● УСЛОВИЕ ЗАДАЧИ
Обновите весь листинг ниже: каждое вхождение «computer-use agent» замените на «desktop automation agent», больше ничего не меняя.

━━━ ИСХОДНЫЕ ДАННЫЕ

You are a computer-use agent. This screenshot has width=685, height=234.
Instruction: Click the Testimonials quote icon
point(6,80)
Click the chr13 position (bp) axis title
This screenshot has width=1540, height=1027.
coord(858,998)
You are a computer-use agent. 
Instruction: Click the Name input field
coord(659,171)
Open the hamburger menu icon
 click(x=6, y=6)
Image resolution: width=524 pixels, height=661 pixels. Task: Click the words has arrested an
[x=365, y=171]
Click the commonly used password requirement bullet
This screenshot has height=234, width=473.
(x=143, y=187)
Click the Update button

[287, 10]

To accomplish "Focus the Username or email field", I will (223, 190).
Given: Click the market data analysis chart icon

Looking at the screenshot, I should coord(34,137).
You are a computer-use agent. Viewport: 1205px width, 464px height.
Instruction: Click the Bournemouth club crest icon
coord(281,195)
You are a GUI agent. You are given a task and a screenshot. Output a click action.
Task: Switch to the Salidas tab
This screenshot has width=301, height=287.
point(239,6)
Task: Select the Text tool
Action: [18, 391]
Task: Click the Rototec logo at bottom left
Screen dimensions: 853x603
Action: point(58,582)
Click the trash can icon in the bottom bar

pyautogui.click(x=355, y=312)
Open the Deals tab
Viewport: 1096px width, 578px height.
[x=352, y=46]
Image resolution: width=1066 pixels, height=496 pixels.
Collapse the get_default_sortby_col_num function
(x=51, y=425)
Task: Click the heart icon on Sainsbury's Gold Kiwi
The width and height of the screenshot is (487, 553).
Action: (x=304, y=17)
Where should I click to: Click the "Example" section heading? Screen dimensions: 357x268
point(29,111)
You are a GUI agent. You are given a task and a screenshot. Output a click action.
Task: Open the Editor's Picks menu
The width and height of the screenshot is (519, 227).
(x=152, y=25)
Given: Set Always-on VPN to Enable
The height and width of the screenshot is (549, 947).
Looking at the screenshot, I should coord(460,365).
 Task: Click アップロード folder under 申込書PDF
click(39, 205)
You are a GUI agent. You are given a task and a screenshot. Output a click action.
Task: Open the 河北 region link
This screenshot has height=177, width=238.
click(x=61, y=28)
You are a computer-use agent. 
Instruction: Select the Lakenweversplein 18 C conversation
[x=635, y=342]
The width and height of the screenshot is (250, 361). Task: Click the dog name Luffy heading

━━━━━━

● РЕШЕНИЕ ЗАДАЧИ
You are a desktop automation agent. This screenshot has width=685, height=234.
Instruction: Click the Testimonials quote icon
point(6,80)
Click the chr13 position (bp) axis title
This screenshot has width=1540, height=1027.
coord(858,998)
You are a desktop automation agent. 
Instruction: Click the Name input field
coord(659,171)
Open the hamburger menu icon
 click(x=6, y=6)
Image resolution: width=524 pixels, height=661 pixels. Task: Click the words has arrested an
[x=365, y=171]
Click the commonly used password requirement bullet
This screenshot has height=234, width=473.
(x=143, y=187)
Click the Update button

[287, 10]

To accomplish "Focus the Username or email field", I will (223, 190).
Given: Click the market data analysis chart icon

Looking at the screenshot, I should coord(34,137).
You are a desktop automation agent. Viewport: 1205px width, 464px height.
Instruction: Click the Bournemouth club crest icon
coord(281,195)
You are a GUI agent. You are given a task and a screenshot. Output a click action.
Task: Switch to the Salidas tab
This screenshot has width=301, height=287.
point(239,6)
Task: Select the Text tool
Action: [18, 391]
Task: Click the Rototec logo at bottom left
Screen dimensions: 853x603
Action: point(58,582)
Click the trash can icon in the bottom bar

pyautogui.click(x=355, y=312)
Open the Deals tab
Viewport: 1096px width, 578px height.
[x=352, y=46]
Image resolution: width=1066 pixels, height=496 pixels.
Collapse the get_default_sortby_col_num function
(x=51, y=425)
Task: Click the heart icon on Sainsbury's Gold Kiwi
The width and height of the screenshot is (487, 553).
Action: (x=304, y=17)
Where should I click to: Click the "Example" section heading? Screen dimensions: 357x268
point(29,111)
You are a GUI agent. You are given a task and a screenshot. Output a click action.
Task: Open the Editor's Picks menu
The width and height of the screenshot is (519, 227).
(x=152, y=25)
Given: Set Always-on VPN to Enable
The height and width of the screenshot is (549, 947).
Looking at the screenshot, I should coord(460,365).
 Task: Click アップロード folder under 申込書PDF
click(39, 205)
You are a GUI agent. You are given a task and a screenshot. Output a click action.
Task: Open the 河北 region link
This screenshot has height=177, width=238.
click(x=61, y=28)
You are a desktop automation agent. 
Instruction: Select the Lakenweversplein 18 C conversation
[x=635, y=342]
The width and height of the screenshot is (250, 361). Task: Click the dog name Luffy heading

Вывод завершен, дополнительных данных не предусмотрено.